Implementing SSO between Papyrs and other applications using JSON Web Tokens (JWTs)
(Available from Papyrs Business plans and higher)
Papyrs' Single Sign On (SSO) functionality allows you to authenticate users in other applications with their Papyrs credentials. When a user is logged in to your Papyrs site they can then access the other application without being prompted for additional credentials.
In turn, Papyrs also integrates with Activity Directory, Google Apps (G Suite) Single Sign On, and Slack Single Sign On mechanisms. These mechanisms can also be combined. For example, users can log in to Papyrs with their Active Directory credentials, and third party applications can then authenticate against Papyrs users without any additional password prompts.
Registering your external application for SSO with Papyrs
The SSO mechanism is based on JSON Web Tokens (JWT) [1]. Your application sends a SSO request to Papyrs, wich then returns a signed JWT containing details about the authenticated user.
Registering your application with PapyrsIn order to register your application with Papyrs, send the following information to team@papyrs.com:
SHARED_SECRET - A secret string, shared only between your application and Papyrs.
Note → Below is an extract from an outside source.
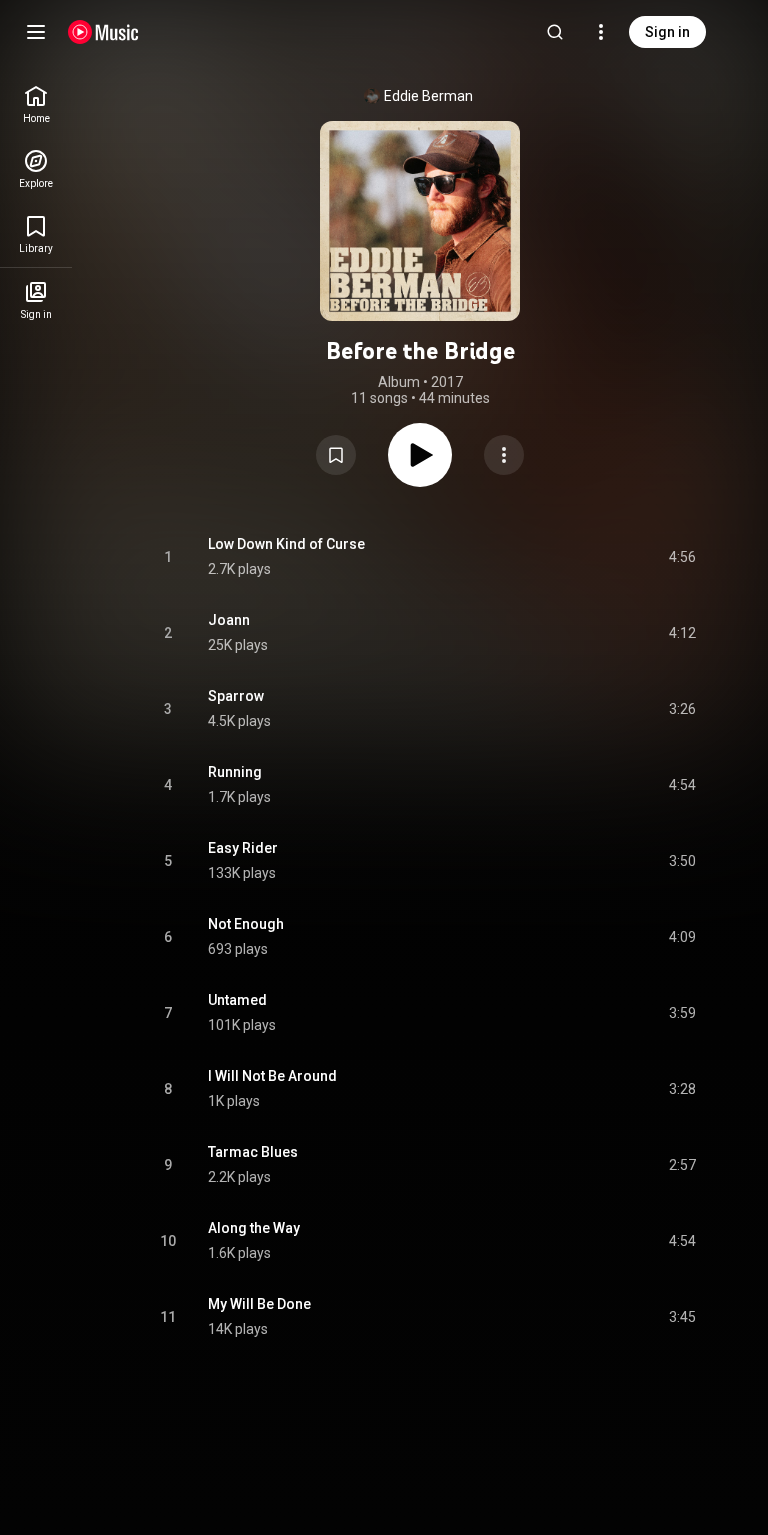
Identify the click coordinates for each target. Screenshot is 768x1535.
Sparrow (236, 696)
CALLBACK_URL - The callback URL endpoint of your application to which the user is redirected with a token (JWT) after it has been authenticated by Papyrs.
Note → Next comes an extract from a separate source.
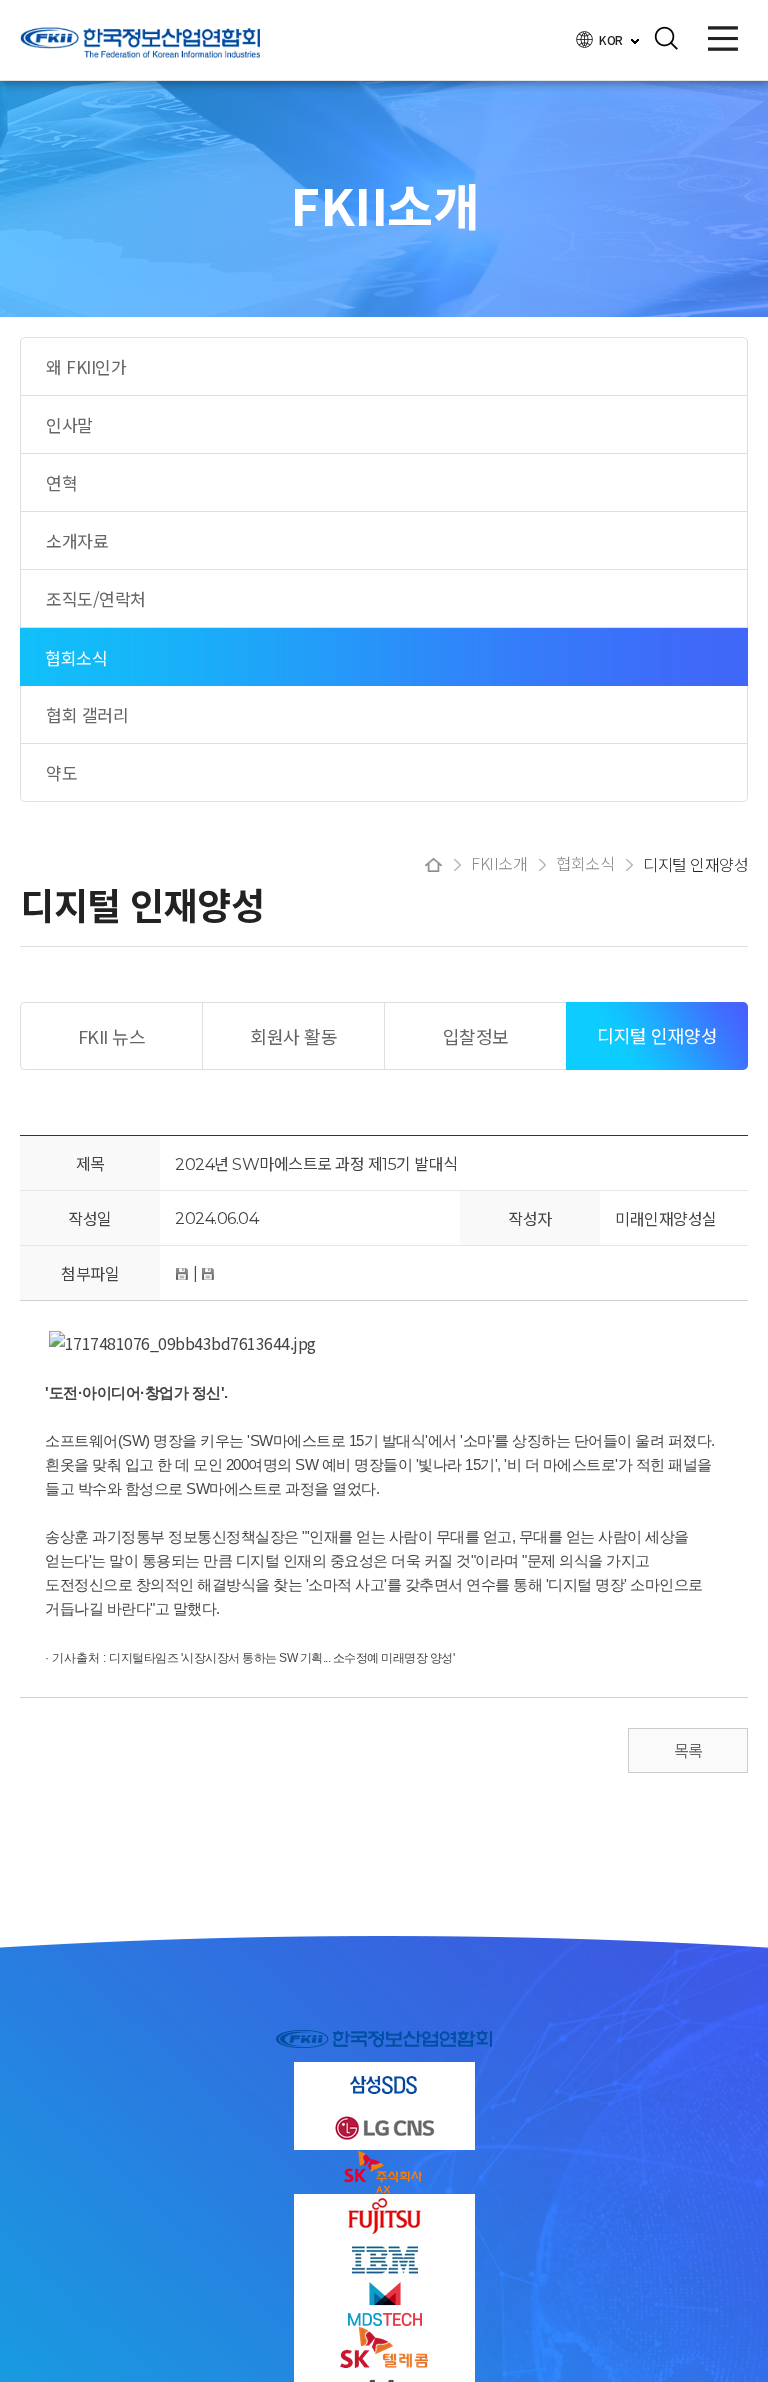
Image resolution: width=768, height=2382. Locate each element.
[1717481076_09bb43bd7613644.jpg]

We will register your application, and send you the SSO URL your application can use to request a token (e.g. https://example.papyrs.com/accounts/sso?app_id=example_app).
Single Sign On flowThe mechanism your application should follow is very simple and consists of the following steps:
- Redirect the user to the SSO URL (e.g. https://example.papyrs.com/accounts/sso?app_id=example_app).
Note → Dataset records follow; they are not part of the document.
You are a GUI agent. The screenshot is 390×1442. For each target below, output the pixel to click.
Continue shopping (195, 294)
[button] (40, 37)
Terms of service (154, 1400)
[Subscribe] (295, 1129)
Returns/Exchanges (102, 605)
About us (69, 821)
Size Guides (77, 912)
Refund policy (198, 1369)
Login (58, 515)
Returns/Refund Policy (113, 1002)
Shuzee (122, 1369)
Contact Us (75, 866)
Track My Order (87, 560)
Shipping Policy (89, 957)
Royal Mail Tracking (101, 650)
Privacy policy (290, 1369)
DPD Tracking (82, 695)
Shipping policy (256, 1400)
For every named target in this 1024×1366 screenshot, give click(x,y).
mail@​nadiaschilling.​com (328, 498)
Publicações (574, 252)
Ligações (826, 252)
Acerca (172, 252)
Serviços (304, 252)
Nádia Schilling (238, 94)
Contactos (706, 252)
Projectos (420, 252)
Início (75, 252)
Your application can append an optional
&return_to=urlparameter. - Papyrs authenticates the user.
- Papyrs creates a signed token (the JWT) containing the details of the authenticated user.
- Papyrs redirects the user to your application's
CALLBACK_URL, returning the signed token in the?jwtparameter. If the request in (1) contained areturn_toparameter, it is appended to the callback URL. This way you can redirect your user back to the original URL they requested before the SSO flow started. - Your application decodes the token and parses the user details.
The token (JWT) is returned to your application's CALLBACK_URL in the ?jwt URL parameter. It is signed with
the SHARED_SECRET, and contains the following details:
| JSON Field | Description |
| iss | The URL of the Papyrs account which signed the token (Example: 'https://example.papyrs.com') |
| iat | The time the token was created (Issued At) |
| jti | A unique id which your app can use to prevent replay attacks |
| sub | Unique case-sensitive ID (primary key) to identify the signed in Papyrs user. (Example: 'SxJZ') |
| Email address of the Papyrs user who is signed in (this address might change over time) | |
| name | Display name of the Papyrs user who is signed in |
Additional fields might be added in the future. The tokens also include the standard JWT exp and nbf fields which should be used to check if the token is still valid / not expired.
[1] See JWT.io for documentation and libraries for all major languages (including Python, Ruby, C# and so on). For more details see the IETF document.